▶ **Task statement**
Only some lines are wanted. Transcribe, exactly, the lines below from the line with "Task: Click the input 27 combo jack" up to and including the line with "The image size is (211, 290).".

▶ **Data for processing**
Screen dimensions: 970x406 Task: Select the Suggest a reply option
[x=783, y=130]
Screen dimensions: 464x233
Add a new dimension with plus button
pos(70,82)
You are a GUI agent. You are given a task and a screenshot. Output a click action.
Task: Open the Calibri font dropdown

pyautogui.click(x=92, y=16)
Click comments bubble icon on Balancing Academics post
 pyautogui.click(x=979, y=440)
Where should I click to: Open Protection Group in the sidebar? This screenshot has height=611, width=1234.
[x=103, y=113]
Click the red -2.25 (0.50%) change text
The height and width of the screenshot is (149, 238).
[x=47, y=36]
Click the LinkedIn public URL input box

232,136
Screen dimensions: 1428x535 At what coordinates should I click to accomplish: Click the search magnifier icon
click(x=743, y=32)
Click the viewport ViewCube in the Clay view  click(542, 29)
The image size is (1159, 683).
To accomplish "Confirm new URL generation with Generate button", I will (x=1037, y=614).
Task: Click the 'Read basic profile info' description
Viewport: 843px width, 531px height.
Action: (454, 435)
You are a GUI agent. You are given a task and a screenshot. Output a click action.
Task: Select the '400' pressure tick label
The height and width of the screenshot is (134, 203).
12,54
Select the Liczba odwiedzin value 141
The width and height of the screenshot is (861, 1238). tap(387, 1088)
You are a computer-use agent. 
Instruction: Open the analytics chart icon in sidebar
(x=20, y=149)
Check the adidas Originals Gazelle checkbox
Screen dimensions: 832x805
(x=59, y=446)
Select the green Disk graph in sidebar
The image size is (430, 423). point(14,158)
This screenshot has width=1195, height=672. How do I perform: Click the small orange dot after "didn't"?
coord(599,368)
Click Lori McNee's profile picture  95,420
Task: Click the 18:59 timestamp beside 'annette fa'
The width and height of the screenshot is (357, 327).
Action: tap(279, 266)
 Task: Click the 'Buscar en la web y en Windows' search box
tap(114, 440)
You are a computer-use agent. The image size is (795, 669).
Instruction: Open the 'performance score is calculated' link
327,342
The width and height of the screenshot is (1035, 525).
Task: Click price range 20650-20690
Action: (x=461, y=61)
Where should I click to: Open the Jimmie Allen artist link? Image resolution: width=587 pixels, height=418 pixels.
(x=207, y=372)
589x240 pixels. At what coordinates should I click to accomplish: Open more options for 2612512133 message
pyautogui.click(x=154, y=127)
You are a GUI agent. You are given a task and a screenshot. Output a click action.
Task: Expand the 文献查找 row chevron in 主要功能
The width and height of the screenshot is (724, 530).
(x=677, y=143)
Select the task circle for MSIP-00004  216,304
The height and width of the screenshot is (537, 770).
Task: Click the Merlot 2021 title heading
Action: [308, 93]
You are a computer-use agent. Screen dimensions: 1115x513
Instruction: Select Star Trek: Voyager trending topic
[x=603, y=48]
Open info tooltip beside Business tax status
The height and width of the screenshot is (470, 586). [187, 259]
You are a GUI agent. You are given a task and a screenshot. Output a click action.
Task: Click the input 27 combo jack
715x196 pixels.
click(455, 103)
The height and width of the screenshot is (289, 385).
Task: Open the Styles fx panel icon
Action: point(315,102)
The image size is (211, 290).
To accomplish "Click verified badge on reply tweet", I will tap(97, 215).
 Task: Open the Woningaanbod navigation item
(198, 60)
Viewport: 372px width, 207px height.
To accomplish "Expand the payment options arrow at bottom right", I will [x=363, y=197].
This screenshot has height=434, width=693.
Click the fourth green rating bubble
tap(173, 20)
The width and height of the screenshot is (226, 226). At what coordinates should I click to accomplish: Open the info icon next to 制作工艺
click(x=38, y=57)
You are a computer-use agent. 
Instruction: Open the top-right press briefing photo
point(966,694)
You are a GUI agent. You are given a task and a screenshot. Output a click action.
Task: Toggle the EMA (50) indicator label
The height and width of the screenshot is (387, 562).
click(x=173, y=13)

▶ **Your solution**
Task: Click the input 27 combo jack
715x196 pixels.
click(455, 103)
The height and width of the screenshot is (289, 385).
Task: Open the Styles fx panel icon
Action: point(315,102)
The image size is (211, 290).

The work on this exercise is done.